Logo nos anos 1980, a música de cariz mais interventivo assestava as críticas sociais à entrada de Portugal na Comunidade Económica Europeia e à obrigatoriedade do serviço militar. E assim foi evoluindo a canção de protesto, intrinsecamente ligada ao contexto político, económico e social de cada época, explica a docente da Universidade do Porto, especializada na temática das artes.
Falando sobre música de intervenção no pós-revolução, Paula Guerra acredita ser importante destacar dois estilos prementes na intervenção social: hip-hop e punk. "Alimentação, direitos dos animais ou emancipação da mulher: nenhum deles é um tema recente, já na viragem do século o panorama musical se pautava por estas mensagens."
Quem cresceu com a canção de protesto foi Ana Matos Fernandes, conhecida como Capicua. Zeca Afonso, José Mário Branco ou Sérgio Godinho são referências incontornáveis na formação musical da rapper, a par da canção de protesto que se fez nos anos 1990, com o hip-hop.
"Amarras e mordaças"
Reconhecendo que hoje existe maior heterogeneidade, Capicua estabelece as diferenças com o que se passava antes do 25 de Abril. "Todos os grandes nomes que conhecemos eram homens, da mesma idade e cor política", enfatiza. A artista acredita que a liberdade conquistada em 1974 trouxe uma nova característica à música interventiva: representatividade.
Nesta ideia entra também João Caçador, elemento do duo Fado Bicha, juntamente com Lila Fadista. Para o guitarrista, a liberdade não está ainda alcançada. "O Mundo ocidental rege-se pelas lógicas de mercado, que impõe amarras e mordaças à liberdade criativa. Se tenho um povo explorado, que chega cansado do trabalho e não tem perspetivas de melhorar, não será um povo capaz de ouvir música de protesto e refletir sobre a mensagem e sobre si próprio", critica.

◆ Material fornecido:
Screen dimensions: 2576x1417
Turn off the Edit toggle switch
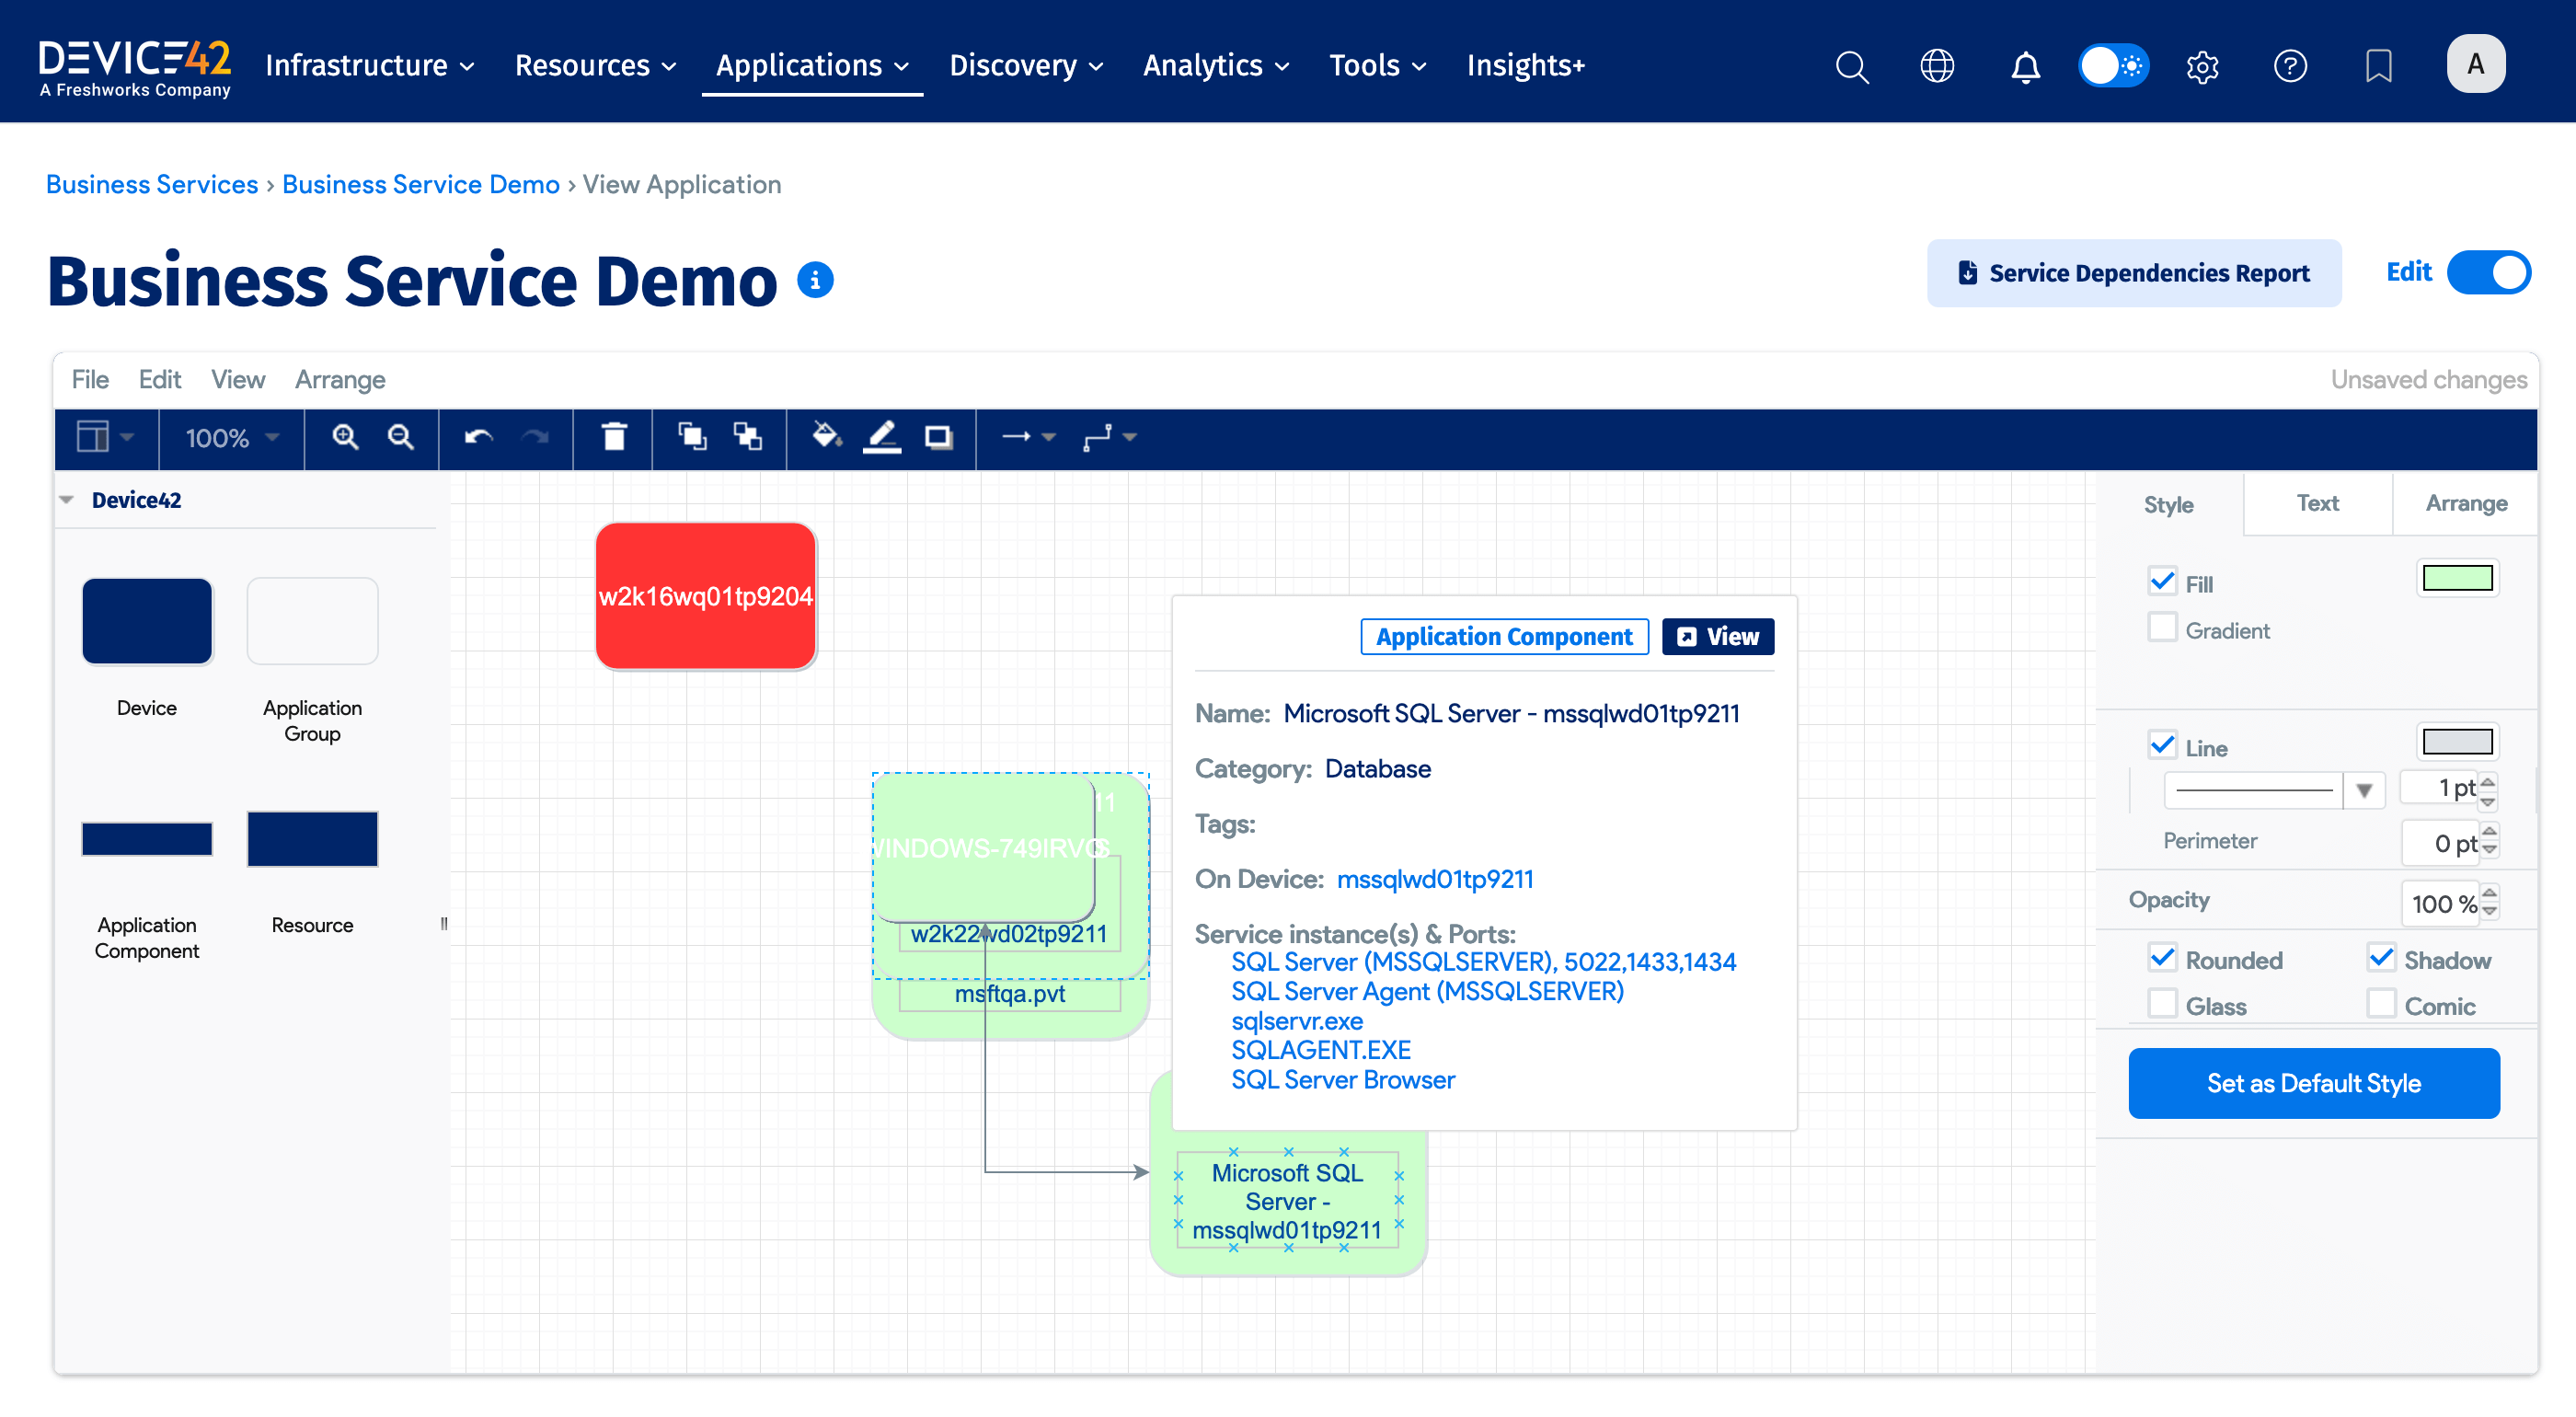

◆ Problemas a resolver:
(a) Transcreva o texto sobre a canção de protesto, começando nas palavras "Logo nos anos" e terminando depois de "temática das artes.".
(b) Dê seguimento ao texto sobre a canção de protesto a partir do ponto em que termina.
Não é preciso recorrer ao material.

◆ Resultados:
(a)
Logo nos anos 1980, a música de cariz mais interventivo assestava as críticas sociais à entrada de Portugal na Comunidade Económica Europeia e à obrigatoriedade do serviço militar. E assim foi evoluindo a canção de protesto, intrinsecamente ligada ao contexto político, económico e social de cada época, explica a docente da Universidade do Porto, especializada na temática das artes.

(b)
O caminho que falta
Sobre se considera as atuais lutas sociais a "nova" música de intervenção, João Caçador lembra: "Nós, as minorias, sempre existimos. A diferença é que agora começamos a ter espaço para falar e ser representados". Mas ainda falta caminho, diz, apontando o facto de, no ano passado, o álbum do grupo, "Ocupação", ter sido fortemente elogiado pela crítica e, no primeiro 25 de Abril depois do lançamento, não terem tido qualquer marcação de concerto. "Ainda há preconceito, está é camuflado", aponta.
Hélio Morais, parte integrante dos Linda Martini, corrobora a ideia de que a liberdade é uma luta constante. "Há sempre espaço para se cantar por liberdade, porque a liberdade está constantemente a sofrer ataques de quem tem medo dela".
Olhando para os cantautores de Abril e para a diferença de impacto da "velha" e "nova" canção de protesto, o músico lembra que "a estes artistas coube a responsabilidade de dar palavras para se ter esperança e unir na luta. Hoje não vivemos tempos semelhantes, apesar dos vários ataques à democracia que vamos observando. Talvez por isso não se olhe com a mesma atenção e necessidade para quem está a fazer música interventiva".
Capicua acrescenta que, sendo parte dos "novos" nomes da música de intervenção, sente que há demasiada necessidade de colocar tudo em "caixas". "Os cantores de Abril também cantavam canções de amor. A eles isso não é (tão) reconhecido, enquanto a nós, os novos atores, não nos é reconhecida a canção de protesto dentro de tudo o resto que fazemos", conclui.